Ivyann Oveson Running and Dr. John Salmon, Mechanical Engineering Department
Inspired by the mechanics of how sunflowers follow the sun, we designed a system to increase output from solar panels by only using simple mechanics and beeswax. Solar power is becoming increasingly popular even in developing countries. We wanted to create a way to increase the power output of solar panels in such areas that lack technical support for current panel rotating mechanisms. When temperatures increase, beeswax expands, and we harness the motion by filling a piston with the beeswax. We use this motion to cause solar panels to turn, following the sun throughout the day and increasing electrical output.
Our methodology for this project followed three stages: piston testing, slat prototype, and the final prototype of the slat and piston combination. The piston testing began with acquiring a beeswax piston from a greenhouse supply company. We created an apparatus that would allow us to heat the piston, measure its displacement, and record the relationship between the temperature and piston (see Figure 1). We ran many tests, varying the elapsed time and the temperature ranges.

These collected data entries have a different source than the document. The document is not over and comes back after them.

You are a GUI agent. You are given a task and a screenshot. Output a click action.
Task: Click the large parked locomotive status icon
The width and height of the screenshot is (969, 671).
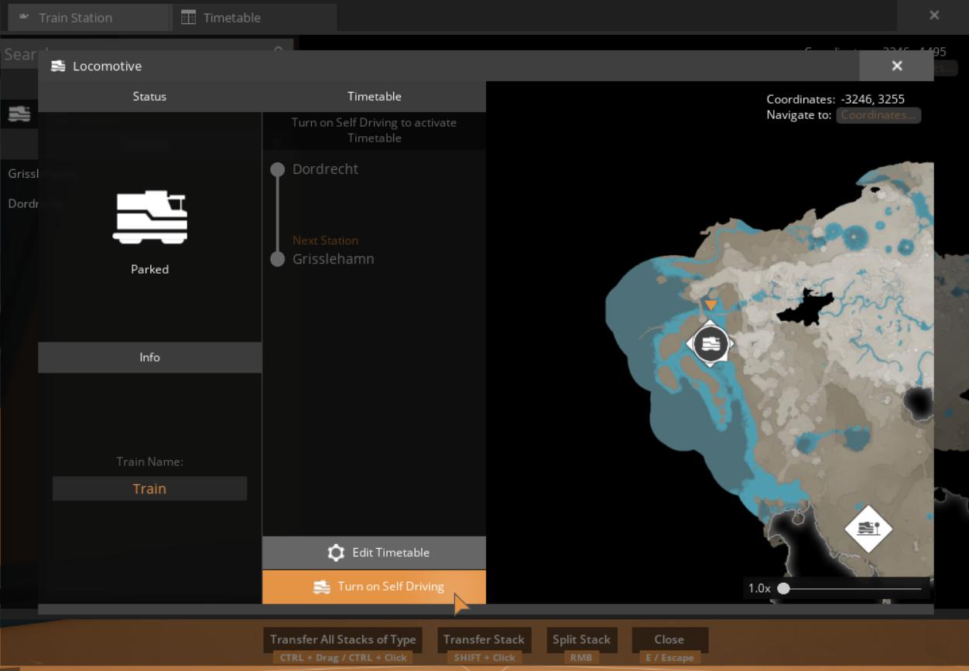[149, 217]
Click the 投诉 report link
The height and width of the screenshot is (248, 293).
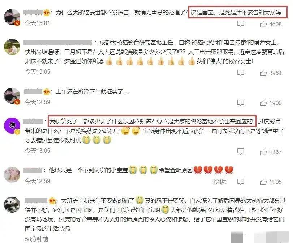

For the slat prototype, we constructed an array of t-shaped slats. We made calculations to space them out to ensure that they would not cast shadows on each other as they rotated (see Figure 3). For the final stage, we tested the combination of the rotating slat design with the piston. We measured the change in voltage from the solar cells as the temperature of the piston increased (see Figure 4).

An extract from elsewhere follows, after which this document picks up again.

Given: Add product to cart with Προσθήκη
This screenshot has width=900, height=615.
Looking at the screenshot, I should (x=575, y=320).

The results from testing the pistons showed that there is a clear correlation with the temperature to displacement (see Figure 2). This answered the question to whether the piston reacted to specific temperatures or relative changes in temperature. We also learned that when the piston is cooled down, the piston does not automatically retract; it must be reset. From the slat prototype, we realized that our slat design has about 50% less surface area that can produce electricity than a regular, static solar panel. When the entire system was put together (the piston and the slats), we were able to increase the voltage of the solar cells by 52 volts just by changing the temperature of the piston.

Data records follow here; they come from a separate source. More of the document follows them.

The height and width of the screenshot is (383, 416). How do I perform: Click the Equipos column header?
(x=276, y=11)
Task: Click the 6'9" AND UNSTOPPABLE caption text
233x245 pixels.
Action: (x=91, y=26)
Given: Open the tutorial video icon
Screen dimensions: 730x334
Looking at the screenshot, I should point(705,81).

The pistons might be an efficient and simple tool to have solar panels follow the sun, but they would work best in climates where the temperature is fairly constant year-round. This would mean along the equator, which coincidently is also where developing countries tend to be, making this design even more ideal for those areas. The multiple slat design however, would not be very effective. As stated before, we lose about half of the power-producing surface area with this design (compared to a normal, static solar panel). Rotating panels increase efficiency by at most 30%, which would not be sufficient to compensate for the loss of cell area. Nevertheless, the combination of the solar cells and piston were successful at affecting the electrical output of the cells.
In conclusion, we found that while the slat design was not more efficient than standard panels, the beeswax pistons are effective at increasing electrical output of the cells by affecting the directness of their exposure to the sun. Future work will include developing a system with the piston and a single, larger panel in place of the smaller slats.
We were able to present our findings at the Utah Conference of Undergraduate Research, and we are currently finishing a patent application for using thermally-expanding pistons as a means to rotate solar panels.